Following last year’s surge of migrants heading over the United States’ southern border from Central America and Mexico, the Border Patrol pledged to hire 1,600 female agents under the rationale that they would be better equipped to deal with the women and children fleeing their homelands.

It’s been over a year now and so far only 50 women have been hired to work along the border.

"We are really looking to ramp up," Stacy King, Supervisory Human Resources Specialist for the U.S. Customs and Border Protection agency told the Washington Post, "but recruitment, hiring and retention of female law enforcement officers continues to be a challenge for us."

After the job posting for female agents was listed on USAJobs.com last December, the Border Patrol says it received 3,972 applications and there are still a few hundred currently being vetted for jobs. But the agency still has the lowest number of women in the federal government – about five percent, compared to the 15 percent average – and the work, play and rigors of the job aren’t helping keep female agents.

About 6 percent of women quit within their first year, compared to the average of 4 percent for men.

The work of a border agent is generally solitary and dangerous, requiring its employees to spend hours outside, often at night, in the sparsely hinterlands of the U.S.-Mexico border.

While a college degree is not required, fluency in Spanish is and salaries for starting agents begin at $39,400 for a GS-5 grade level to $50,000 (GS-7).

The Border Patrol also holds women to the same physical standards at every stage of their training – and once they’re in the field – as their male counterparts.

"The way I see it is, we’re federal cops," Adriana Palacios, an operations officer and recruiter for the Border Patrol station in Edinburg, Tex., in the Rio Grande Valley told the Washington Post. "You work by yourself.
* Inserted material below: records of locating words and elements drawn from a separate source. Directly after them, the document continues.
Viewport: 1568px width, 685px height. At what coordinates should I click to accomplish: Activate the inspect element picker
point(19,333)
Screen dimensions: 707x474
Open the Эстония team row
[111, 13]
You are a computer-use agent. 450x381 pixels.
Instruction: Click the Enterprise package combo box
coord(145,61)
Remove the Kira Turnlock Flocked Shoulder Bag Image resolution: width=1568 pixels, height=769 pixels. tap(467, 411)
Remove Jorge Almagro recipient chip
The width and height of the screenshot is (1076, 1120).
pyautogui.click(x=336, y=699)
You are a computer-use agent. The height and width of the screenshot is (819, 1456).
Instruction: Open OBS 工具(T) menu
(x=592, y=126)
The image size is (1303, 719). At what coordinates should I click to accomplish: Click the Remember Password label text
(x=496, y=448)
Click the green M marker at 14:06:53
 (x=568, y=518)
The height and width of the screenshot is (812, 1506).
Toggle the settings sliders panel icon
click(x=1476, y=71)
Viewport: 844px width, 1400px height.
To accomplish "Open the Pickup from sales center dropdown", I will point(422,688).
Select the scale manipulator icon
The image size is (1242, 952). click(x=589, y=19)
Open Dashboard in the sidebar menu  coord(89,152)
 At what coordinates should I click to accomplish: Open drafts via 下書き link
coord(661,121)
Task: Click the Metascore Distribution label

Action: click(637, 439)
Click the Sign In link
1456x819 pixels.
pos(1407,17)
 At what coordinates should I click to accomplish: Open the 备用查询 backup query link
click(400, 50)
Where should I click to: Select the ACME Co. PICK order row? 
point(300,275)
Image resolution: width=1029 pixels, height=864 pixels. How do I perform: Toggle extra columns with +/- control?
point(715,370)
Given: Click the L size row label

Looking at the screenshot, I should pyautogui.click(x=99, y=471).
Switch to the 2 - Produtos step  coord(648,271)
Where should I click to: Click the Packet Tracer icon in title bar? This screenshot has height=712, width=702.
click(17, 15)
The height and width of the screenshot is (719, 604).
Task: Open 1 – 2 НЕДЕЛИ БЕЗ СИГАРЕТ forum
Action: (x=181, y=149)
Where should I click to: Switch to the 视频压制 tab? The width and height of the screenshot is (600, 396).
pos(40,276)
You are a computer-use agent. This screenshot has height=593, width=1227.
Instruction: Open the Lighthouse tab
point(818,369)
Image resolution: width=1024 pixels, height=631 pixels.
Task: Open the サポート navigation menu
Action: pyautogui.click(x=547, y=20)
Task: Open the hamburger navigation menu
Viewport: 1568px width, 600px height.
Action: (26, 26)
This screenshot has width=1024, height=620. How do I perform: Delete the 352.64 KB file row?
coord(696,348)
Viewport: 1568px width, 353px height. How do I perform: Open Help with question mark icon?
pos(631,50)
You could be alone in the dark and your partner is a mile down the river."

Another deterrent is the hostile climate that many law enforcement officers in the U.S. now face in the wake of a slew of racially-related arrests and killings in places like Ferguson, Miss., Pasco, Wash. and New York City.

"There’s been a lot of negative press, and it’s a tough time right now to recruit for law enforcement positions," King said.

Adding to this, King said, is the confusion that some people have between the Border Patrol and the Transportation Safety Administration (TSA) and the bad experience many people have while visiting an airport.

Still, some agents said the women enrolled in the Border Patrol play a key role in dealing with the scores of migrant women crossing the U.S.’s southern border — many of whom who have been sexually and physically abused during their journey north.

"We have an incredible cadre of agents, but with the increase in women and girls, the women are flagging us down like taxicabs" when they cross the border, said Monique Grame, deputy patrol agent in charge of the Border Patrol station in McAllen, Tex. "They have had one heck of a journey from when they leave their home countries."